Unfortunately, we tend to decide if our past decisions (such as CEO appointments) were correct based on their results. Outcomes are irrefutable, however, decision making is actually somewhat separate from outcomes. We make decisions based on the best available information we have at the time. Sometimes they are right and sometimes they are wrong – any good CEO will tell you that decisions have to be made before risks of a bad decision are eliminated. When things turn sour, we tend to say it was a bad decision – but was it?
Try it this way, if you order fish at a restaurant that makes you terribly sick – was it a bad decision to order the fish? Most would say yes, but maybe it wasn’t. How about if it was a well known restaurant, known for this fish? how about if this fish at this restaurant is your favorite meal? The point is putting too much emphasis on outcomes is a flawed approach. Decisions have risk, and sometimes that risk rears its ugly head. The decision was made knowing there were risks, so why was it a bad decision?
The iPhone was a huge risk -Apple had never made a cell phone, it was a known fact that power users preferred keyboards, there were multiple technologies in the iPhone that were unproven, it was locked into a single carrier, it did not support Microsoft Exchange initially, and the phone was about 5 times more expensive than any competitive product. There were lots of reasons the iPhone could have failed. It obviously succeeded and Jobs gets full credit.
But not everything was in his control. AT&T could have destroyed it with bad service. Manufacturing defects could have hurt it. Some of the new technologies such as the capacitive touch screen could have failed. RIM might have responded quicker and more effectively. The question is this: if something beyond Apple’s control had caused the iPhone to fail – would Jobs still be heralded as a brilliant CEO for bringing it to market?
Very interesting read. I think that most of what is happening was very predictable. That is the path for many of these companies was set many years ago.
Great perspective on technology hindsight!
What I look for is direction, even though the market and the technologies can’t support everything (yet). In 2007, when Jobs showed the first iPhone, I wrote that this was the real beginning for UC. Even though there were many things missing the, it still was the right direction to follow.
Looking forward is more important than looking backward, and it will be relatively straightforward to migrate from legacy technologies to the future, once you know what that future really is.
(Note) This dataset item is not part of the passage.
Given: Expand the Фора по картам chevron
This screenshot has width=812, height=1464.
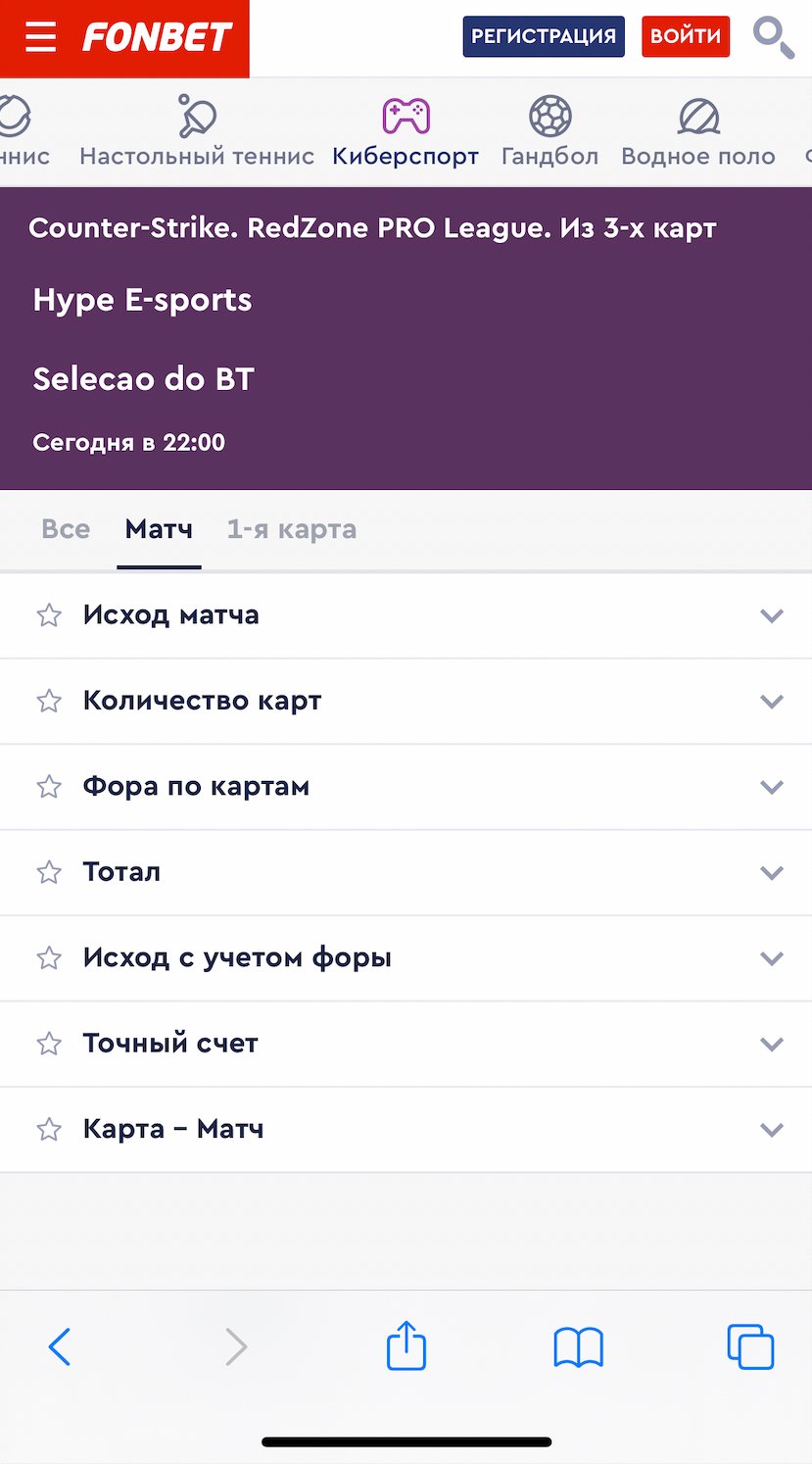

Dave, great post! The strange thing about Unified Communications is that voice and telephony-related applications are still the core of these platforms, but their value is commoditized. Everyone accepts that video, social, mobility, cloud-based BC/DR, cost-cutting virtualization, and other add-ons represent value, but most organizations don’t fully adopt these capabilities, which reduces the value achieved by each customer organization.
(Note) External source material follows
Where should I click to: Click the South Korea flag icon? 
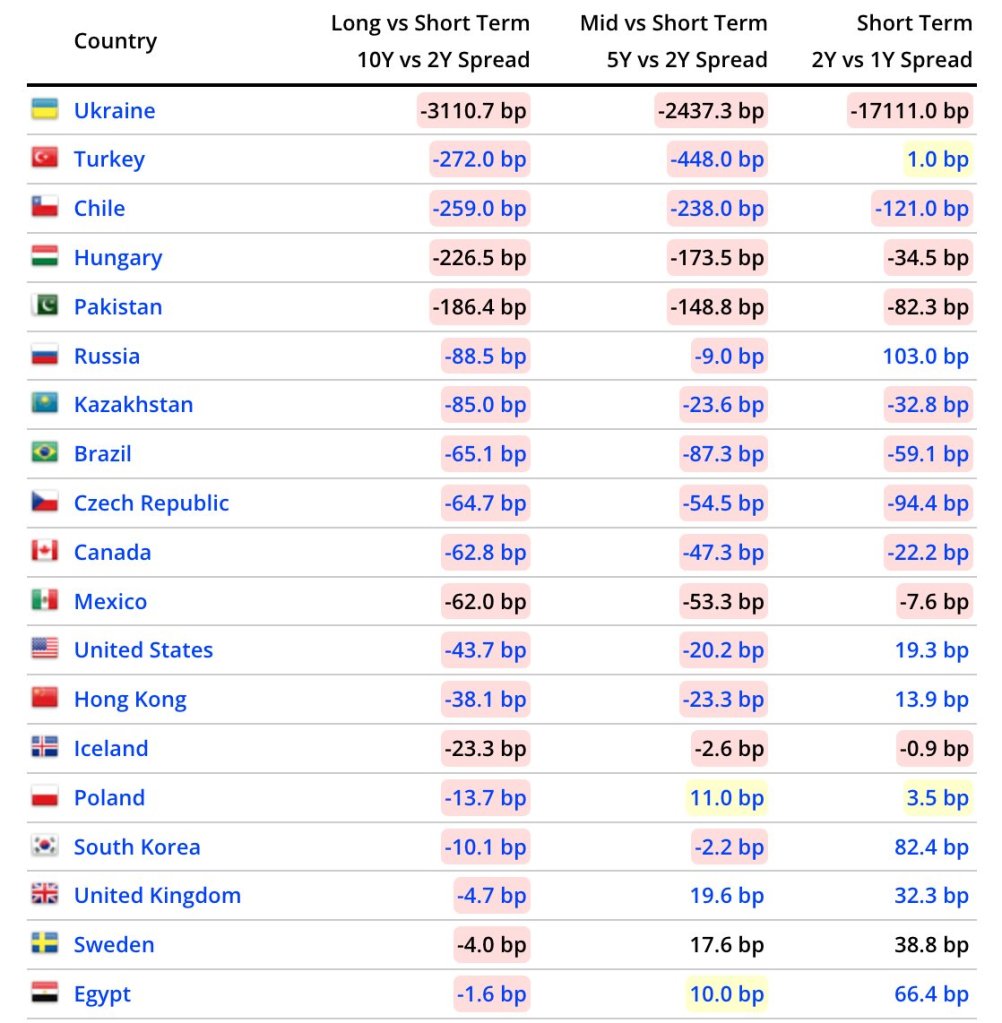click(44, 846)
So, UC vendors are trying to follow customer requests by adding or integrating all of these new capabilities to their existing platforms, only to find that their customers aren’t willing to pay the price associated with the productivity gains from 100% adoption of these new capabilities because they can’t get to 100% adoption. So, either vendors overspend to keep up with competitors or are missing key “checklist” items that customers ask for, but aren’t willing to pay full price for.
It’s a tough environment to be in as telecom pros have to adjust from dealing with standard platforms to managing unique application portfolios aligned to each employee. I think Siemens, Microsoft, ShoreTel and Mitel have taken focused approaches to deal with this UC paradox, but am still unsure whether Cisco, Avaya, and AlcaLu are sure which direction they want to choose.Being all things to all people doesn’t necessarily future-proof you if you spend too much money on the directions that don’t matter.